Sanzioni per assenza visita medica di controllo

di Stefania Russo Commenta

L'indennità di malattia Inps prevede che nel corso del periodo di malattia il lavoratore debba rimanere presso il proprio domicilio o presso altra..

L’indennità di malattia Inps prevede che nel corso del periodo di malattia il lavoratore debba rimanere presso il proprio domicilio o presso altro luogo indicato nel certificato di malattia nelle fasce orarie prestabilite (dalle ore 10.00 alle ore 12.00 e dalle ore 17.00 alle ore 19.00) e che non possa rifiutarsi di sottoporsi alla visita medica di controllo.

Nel caso di assenza senza giustificato motivo o di rifiuto a sottoporsi alla visita medica, così come pure nel caso in cui l’indicazione del domicilio o di altro luogo di reperibilità sia errata o incompleta, saranno applicate delle sanzioni di entità variabile a seconda dei casi.


In caso di prima assenza è prevista la perdita dell’intera indennità di malattia inerente ai primi 10 giorni di prognosi (a partire dal primo giorno di prognosi e non di indennizzo), prendendo in considerazione anche le domeniche e i festivi.
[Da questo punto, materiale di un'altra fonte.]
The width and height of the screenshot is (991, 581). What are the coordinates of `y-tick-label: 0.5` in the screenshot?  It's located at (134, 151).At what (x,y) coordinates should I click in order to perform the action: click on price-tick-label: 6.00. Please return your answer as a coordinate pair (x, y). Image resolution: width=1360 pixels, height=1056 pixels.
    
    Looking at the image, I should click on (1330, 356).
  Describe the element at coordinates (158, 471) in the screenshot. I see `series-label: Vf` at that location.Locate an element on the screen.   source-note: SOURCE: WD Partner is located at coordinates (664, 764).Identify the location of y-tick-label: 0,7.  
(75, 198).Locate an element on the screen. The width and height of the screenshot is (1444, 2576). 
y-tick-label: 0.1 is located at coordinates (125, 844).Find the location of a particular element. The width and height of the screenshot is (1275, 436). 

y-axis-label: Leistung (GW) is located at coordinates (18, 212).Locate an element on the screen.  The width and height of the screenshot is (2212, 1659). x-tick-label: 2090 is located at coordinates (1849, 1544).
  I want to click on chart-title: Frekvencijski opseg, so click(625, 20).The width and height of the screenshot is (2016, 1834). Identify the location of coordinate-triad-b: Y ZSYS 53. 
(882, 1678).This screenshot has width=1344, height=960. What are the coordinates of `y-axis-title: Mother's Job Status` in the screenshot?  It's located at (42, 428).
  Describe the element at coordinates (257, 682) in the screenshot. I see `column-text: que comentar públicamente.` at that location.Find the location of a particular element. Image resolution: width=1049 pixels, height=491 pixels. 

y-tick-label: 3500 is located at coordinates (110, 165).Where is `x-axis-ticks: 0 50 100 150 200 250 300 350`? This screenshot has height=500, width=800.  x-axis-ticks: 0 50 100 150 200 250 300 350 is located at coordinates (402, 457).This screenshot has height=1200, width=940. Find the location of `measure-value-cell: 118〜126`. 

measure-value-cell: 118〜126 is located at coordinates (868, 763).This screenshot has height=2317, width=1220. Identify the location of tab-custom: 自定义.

In caso di seconda assenza l’indennità di malattia verrà corrisposta al 50% per i successivi giorni di prognosi oppure fino alla successiva visita effettuata in maniera regolare, che può essere sia la la visita medica domiciliare che la visita ambulatoriale fissata presso l’ambulatorio ASL o INPS.

La terza assenza comporta invece la perdita totale dell’indennità di malattia per i successivi giorni di prognosi, oppure fino alla successiva visita medica regolare.

Se per la stessa malattia ci sono più assenza ingiustificate si applicano le sanzioni previste per ciascuna assenza.